1- I own an object called Imagecolor, as code below:

public class ColorImage {

    private int RedColor;
    private int GreenColor;
    private int BlueColor;
    private int Id;
    private String Nome;

   //Getters e Setters
}

2 - My table in the bank is like this:

inserir a descrição da imagem aqui

I want to make a SELECT and return the values of RED, GREEN and BLUE.
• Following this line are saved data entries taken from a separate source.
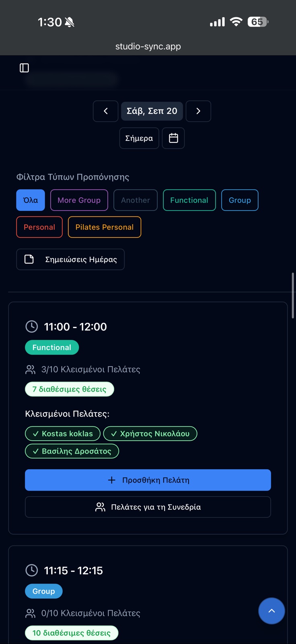The image size is (296, 644).
Task: Open the calendar date picker icon
Action: [x=173, y=138]
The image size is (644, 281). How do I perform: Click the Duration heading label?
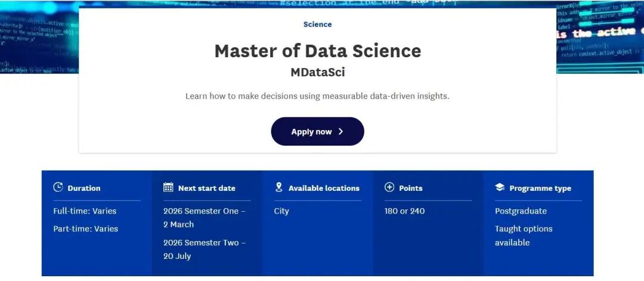[84, 188]
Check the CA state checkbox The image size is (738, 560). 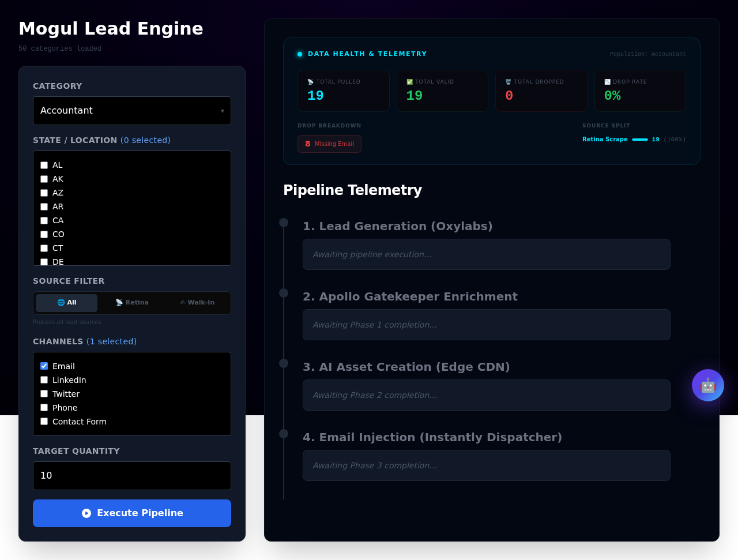point(44,220)

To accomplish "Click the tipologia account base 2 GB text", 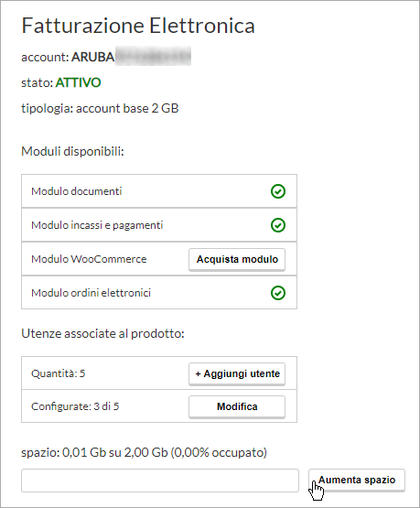I will (100, 108).
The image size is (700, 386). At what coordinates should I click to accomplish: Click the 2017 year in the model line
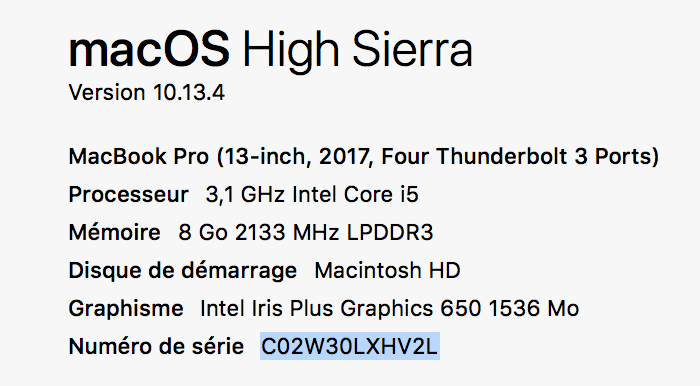coord(344,157)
my method that makes SELECT and returns an object of type Imagecolor and that:

public ColorImage SelectedColor(String nome){

    ColorImage color = new ColorImage();

    String selectQuery = "SELECT red, green, blue FROM COLOR WHERE nome =" + nome;

    SQLiteDatabase banco = this.getWritableDatabase();

    Cursor cursor = banco.rawQuery(selectQuery, null);

    color.setRedColor(cursor.getInt(0));
    color.setGreenColor(cursor.getInt(1));
    color.setBlueColor(cursor.getInt(2));

    return color;
}

But it’s not working, I don’t know what’s wrong. Someone knows what’s wrong?

java android sqlite

  • Does not return value, do not know what is wrong.

1 answer

7


Constructing dynamic SQL commands with concatenation does not always produce the expected/valid result.

In this case, the applications are missing. They are necessary when using a string as value. The correct form will be thus:

String selectQuery = "SELECT red, green, blue FROM COLOR WHERE nome = " + "'" + nome + "'";

To avoid this type of errors the indicated is to use placeholders to receive the dynamic parts and provide the values to be used separately. The method will ensure that the values are correctly assigned to the placeholders.

String selectQuery = "SELECT red, green, blue FROM COLOR WHERE nome = ?";
...
...
Cursor cursor = db.rawQuery(selectQuery, new String[] { nome });

Don’t forget to call cursor.moveToFirst() before using the cursor.

public ColorImage SelectedColor(String nome){

    ColorImage color = new ColorImage();

    String selectQuery = "SELECT red, green, blue FROM COLOR WHERE nome = ?";

    SQLiteDatabase banco = this.getWritableDatabase();

    Cursor cursor = db.rawQuery(selectQuery, new String[] { nome });
    if(cursor.moveToFirst()){
        color.setRedColor(cursor.getInt(0));
        color.setGreenColor(cursor.getInt(1));
        color.setBlueColor(cursor.getInt(2));
    }
    cursor.close();

    return color;
}

Even better to use one of the methods query()

Cursor query(String table, 
             String[] columns, 
             String selection, 
             String[] selectionArgs, 
             String groupBy, 
             String having, 
             String orderBy)

In your case it would look like this:

Cursor query("COLOR", 
             new String[]{"red", "green", "blue"}, 
             String "nome = ?", 
             new String[]{nome}, 
             null, 
             null, 
             null);

  • thanks for your reply. I did exactly as you said, but the App closes by error

  • And what’s the mistake?

  • I managed to fix the error, but it always returns zero to any color I look for. It does not enter the if( cursor.moveToFirst() )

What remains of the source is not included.